The presence of lymphadenopathy is highly non-specific, being associated with a wide range of conditions, including malignancy, infections, and inflammatory disorders. Benign lymphadenopathy is commonly seen in conjunction with hepatitis and other inflammatory disorders such as pancreatitis, cholangitis, and colitis.19
Enlarged nodes are most often hypoechoic, rounded, or oval in shape and well defined in some cases infiltrating into adjacent structures or may combine to form large, lobulated masses. Nodes must be differentiated from other masses (such as gastrointestinal tract or other inflammatory masses), and Doppler is helpful here. Larger nodes display color or power Doppler radiating from a central hilum.
Lymphadenopathy occasionally causes obstructive jaundice because of compression of the common bile duct near the porta hepatis or venous thrombosis because of compression of the adjacent vein.

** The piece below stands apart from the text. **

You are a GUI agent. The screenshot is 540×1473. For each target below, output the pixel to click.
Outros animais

These are uncommon congenital malformations of the lymphatic system, which are usually diagnosed in the neonatal period or on prenatal sonography. They are predominantly cystic, frequently septated, and may be large (Fig. 5.10). They can compress adjacent organs and vessels, and their severity depends largely upon their location. They are most common in the neck (cystic hygroma) but can be found in various locations, including the abdomen,20 and are occasionally found in adults after a long asymptomatic period.